Marta bajó los ojos avergonzada de sí misma. Su marido la abrazó y la reconfortó frotándole la espalda.

—No te mortifiques —le susurró—. El Estado se hará cargo de él. Si te descuidas, estará mejor cuidado que si estuviera con nosotros.
Un trueno lejano deshizo el abrazo del marido a la esposa. Marta dejó escapar un suspiro y procuró restablecer su estado de ánimo.

—Menudo fin de agosto llevamos… Voy a bajar la basura antes que caiga otro chaparrón.
Antonio sacó el cubo de debajo del fregadero, ató la bolsa de basura y salió raudo por el pasillo. Marta regresó al comedor con un paño húmedo en la mano. Allí su cuerpo tuvo querencia por el quicio de la puerta, lugar donde apoyó la espalda con gesto de cansancio.
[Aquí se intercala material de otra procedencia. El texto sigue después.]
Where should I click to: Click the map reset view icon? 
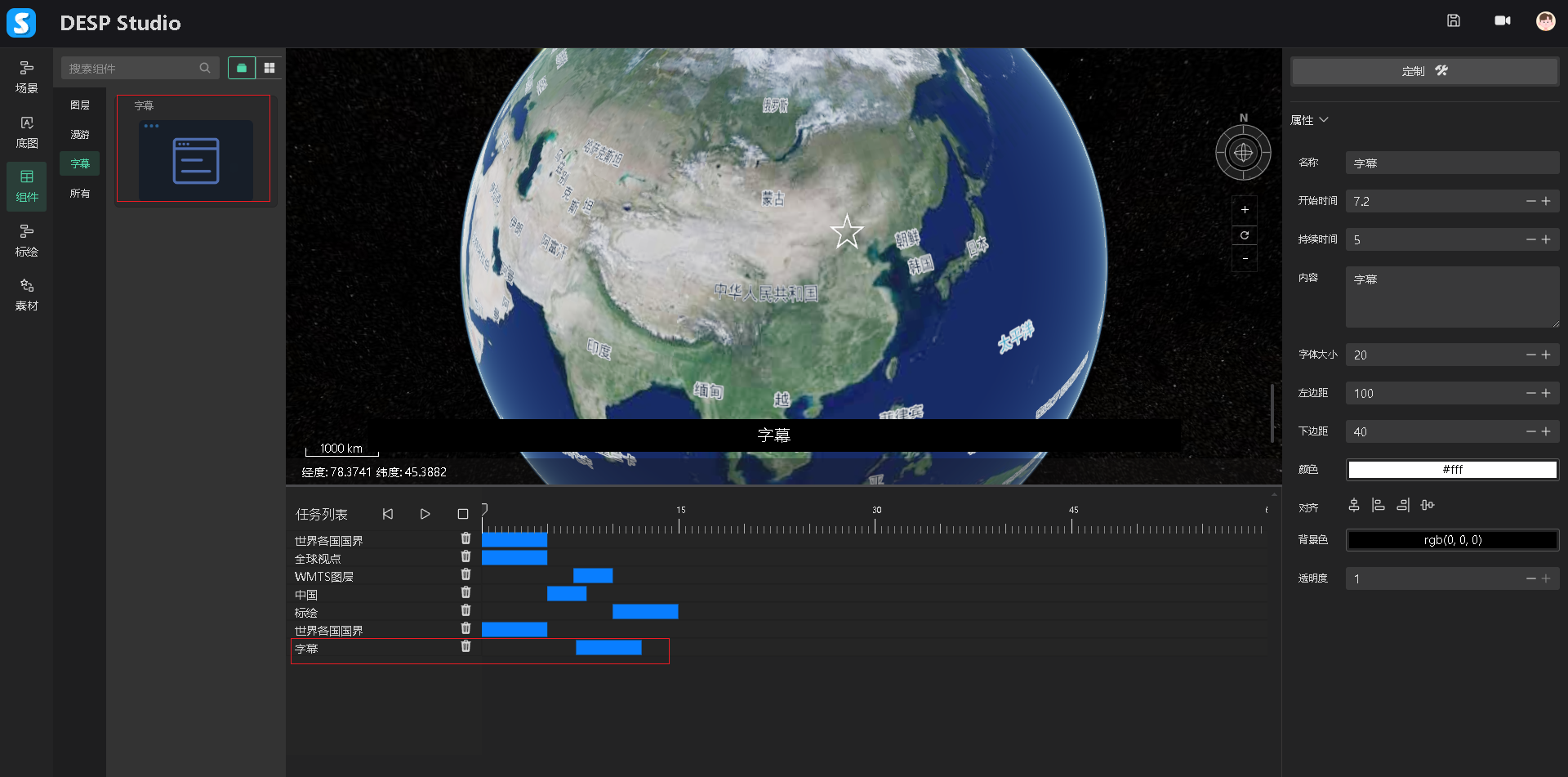[x=1244, y=235]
Su mirada apesadumbrada se posó sobre la figura de su hijo, cuatro años plagados de inocencia y dulzura todavía ajenos a la crudeza que rige nuestro absurdo mundo. ¿Me abandonará Luisito el día en que yo sea un estorbo para él? La filosa pregunta atravesó a Marta del mismo modo que lo hubiera hecho una espada. De pronto, la lluvia arañó el cristal de la ventana. Luisito se apresuró a subirse a una silla situada bajo el ventanal.

—¡Mira, mamá! —exclamó.
Marta lanzó el paño sobre la mesa y avanzó hasta su hijo. Lo envolvió con sus brazos e inhaló la inconfundible fragancia que emanaba de su pelo.

—Dime, cariño.

El niño apuntó con su dedo índice más allá del cristal. La luz de la farola resaltaba cada gota cristalina que descendía con ímpetu a un suelo que, agradecido, impregnaba el ambiente de un olor especial.

—¡Mira, mamá! —insistió Luisito—: lágrimas de dioses.